PASSAGE PROVIDED:
-------------------------
After a previous statue at the same site was found to be ugly, Brooks was commissioned to design a statue of Cass by the Boston Arts Commission in 1897. The bronze sculpture was cast in 1899 and unveiled on September 22 of the same year. It replaced a previous granite memorial of Cass. The statue earned Brooks a gold medal at the Exposition Universelle of 1900.

The statue depicts Cass in a Civil War uniform with his arms folded across his chest. It measures approximately 8 ft. x 2 ft. 4 in. x 2 ft. 4 in., and rests on a granite base measuring approximately 6 ft. 6 in. x 3 ft. 8 in. x 3 ft. 8 in. The granite came from Red Beach, Maine. The artwork was surveyed as part of the Smithsonian Institution's "Save Outdoor Sculpture!" program in 1993.

The monument has been recognized as an historic feature of the Public Garden, which is listed on the National Register of Historic Places, by the National Park Service.
-------------------------
RECORD EXCERPTS:

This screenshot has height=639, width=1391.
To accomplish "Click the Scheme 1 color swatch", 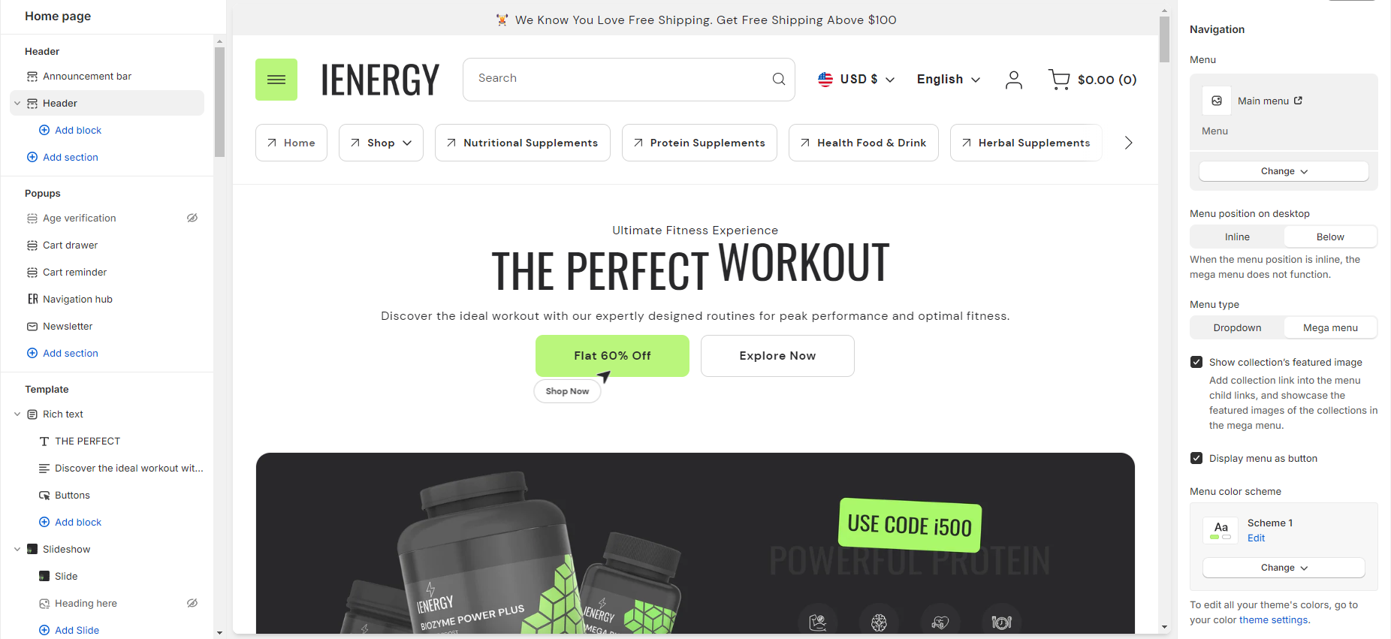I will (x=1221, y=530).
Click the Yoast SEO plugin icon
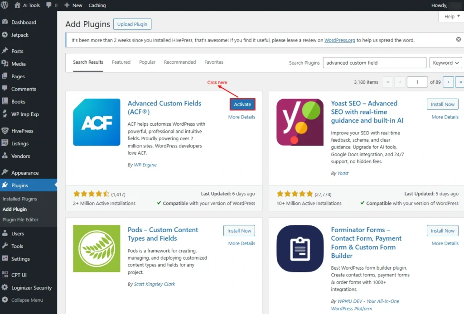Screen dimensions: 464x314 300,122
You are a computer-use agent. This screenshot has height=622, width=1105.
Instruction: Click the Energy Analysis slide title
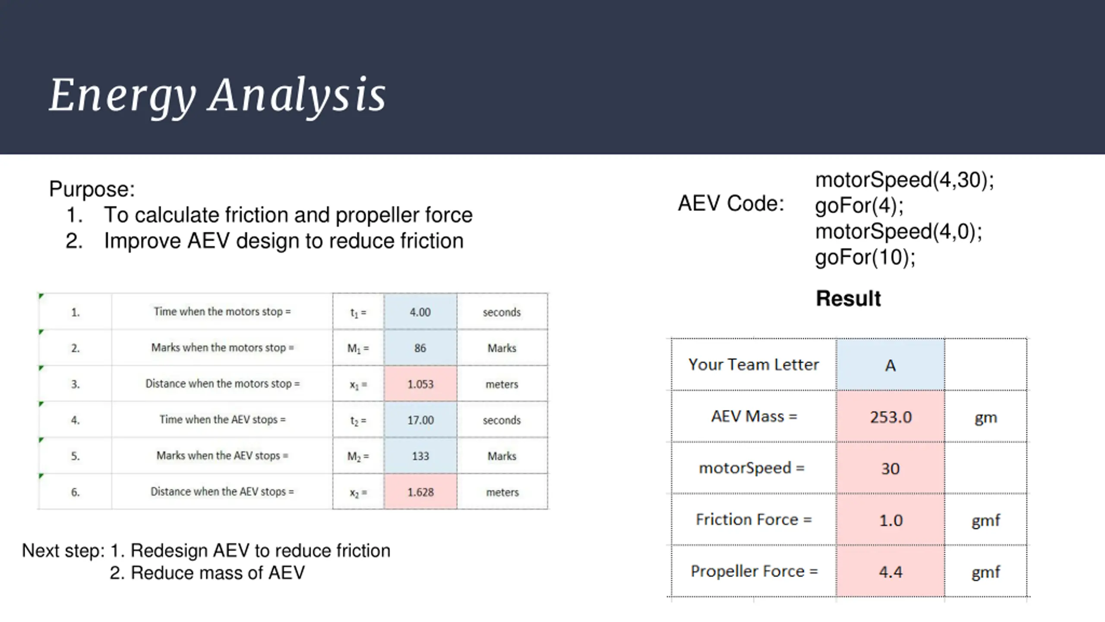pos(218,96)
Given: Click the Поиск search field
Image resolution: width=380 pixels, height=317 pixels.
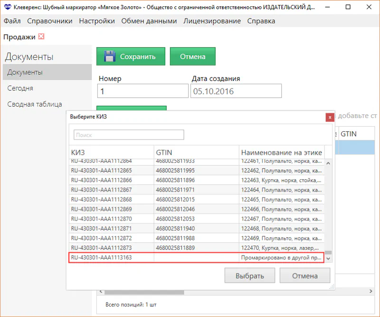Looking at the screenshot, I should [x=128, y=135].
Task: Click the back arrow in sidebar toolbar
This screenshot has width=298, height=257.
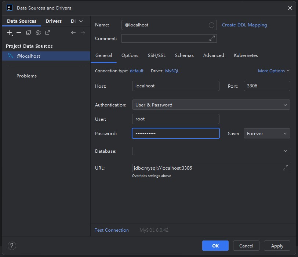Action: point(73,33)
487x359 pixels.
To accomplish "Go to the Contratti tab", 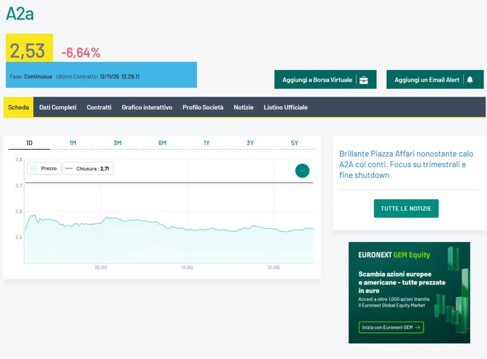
-------------------------
ACTION ITEM: Please update the passage on the Cass statue between "The statue depicts" and "program in 1993.", inclusive, swapping "Civil War uniform" for "military uniform". The listing plays no part in this work.

SOLUTION FOR THIS TASK:
The statue depicts Cass in a military uniform with his arms folded across his chest. It measures approximately 8 ft. x 2 ft. 4 in. x 2 ft. 4 in., and rests on a granite base measuring approximately 6 ft. 6 in. x 3 ft. 8 in. x 3 ft. 8 in. The granite came from Red Beach, Maine. The artwork was surveyed as part of the Smithsonian Institution's "Save Outdoor Sculpture!" program in 1993.